Al final ninguna promesa, ni oficial ni privada, se cumplió. Nombrado asistente de teatro en el Instituto Tolimense de Cultura gracias al interés de María del Pilar Gutiérrez, su directora, debió retirarse por la campaña de saboteo desatada por los legalistas, lo cual le ocasionó nuevas amarguras. En Ibagué, su esposa murió de repente mientras Campitos, postrado en una clínica de la ciudad, seguía padeciendo por las nulas medidas del gobierno. Una semana después falleció el maestro del humor satírico-poli tico. Las primeras páginas de los diarios registraron su muerte. "La miseria y el amor lo mataron", tituló Eí Espacio, recalcando la forma miserable en que esta gloria del arte nacional partió sumida en la indiferencia y el abandono a los 78 años de edad.

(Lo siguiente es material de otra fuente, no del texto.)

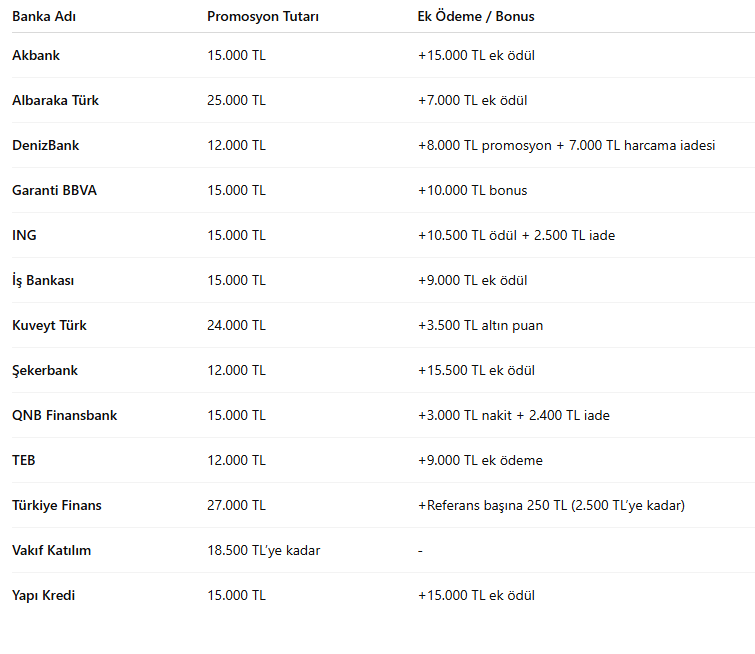Select the ING bank name
Screen dimensions: 755x654
[24, 235]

«Fue una muerte por pena moral, por sentirse abandonado, por tristeza al ver la abulia de los poderes gubernamentales para hacer algo por quienes dieron gloria al país en el campo artístico», declaró su amigo Jesús Rincón a varios periodistas al saber de su muerte. Muchas veces se había arrepentido de haberlo repatriado. Ni las promesas del presidente Betancur, ni los esfuerzos de escasos empleados públicos, cumplieron la tarea de asegurarle una vida digna al mejor representante de la sátira política del país.

El 17 de diciembre de 1983, los periódicos nacionales registraron la muerte del dramaturgo. Largas, honrosas y sentimentales columnas, algunas de ellas en primeras páginas, que contaban su vida, intentaban describir lo que algún periódico capitalino llamó El triste fin de Campitos.

Carlos Emilio Campos como humorista era un hombre muy serio. En el escenario provocaba risa, pero en las tertulias particulares comentaba la política como un gran conocedor y aquel fenómeno de desdoblamiento que le acompañaba siempre que se refería a algún personaje de ella, aparecía continuamente mientras este mago de la risa hacía de cualquier pose o gesto, una excelente razón para ver sus obras.

Atrás quedaron sus dotes de histriónico innato, su categoría de observador perspicaz, su estilo agudo y mordaz, sus ridiculizaciones a las dictaduras del continente y sus hitos en la vida del país, como afirma el profesor Peralta. El diario El Espectador lo registró como la figura del día y en la crónica publicada se refiere cómo Jesús Rincón, su antiguo contertulio y compañero, organizó el traslado de sus restos mortales a una funeraria de Bogotá, en donde se le enterró en los Jardines de Paz porque, en el Tolima, el gobierno no tenía disposición de plata o de cariño. En realidad, desconocía del todo su grandeza. Su regreso esperanzado a la patria terminó convertido en un nuevo calvario para el hombre que hizo reír a millones de colombianos por más de dos décadas mientras se olvidaba de sí mismo.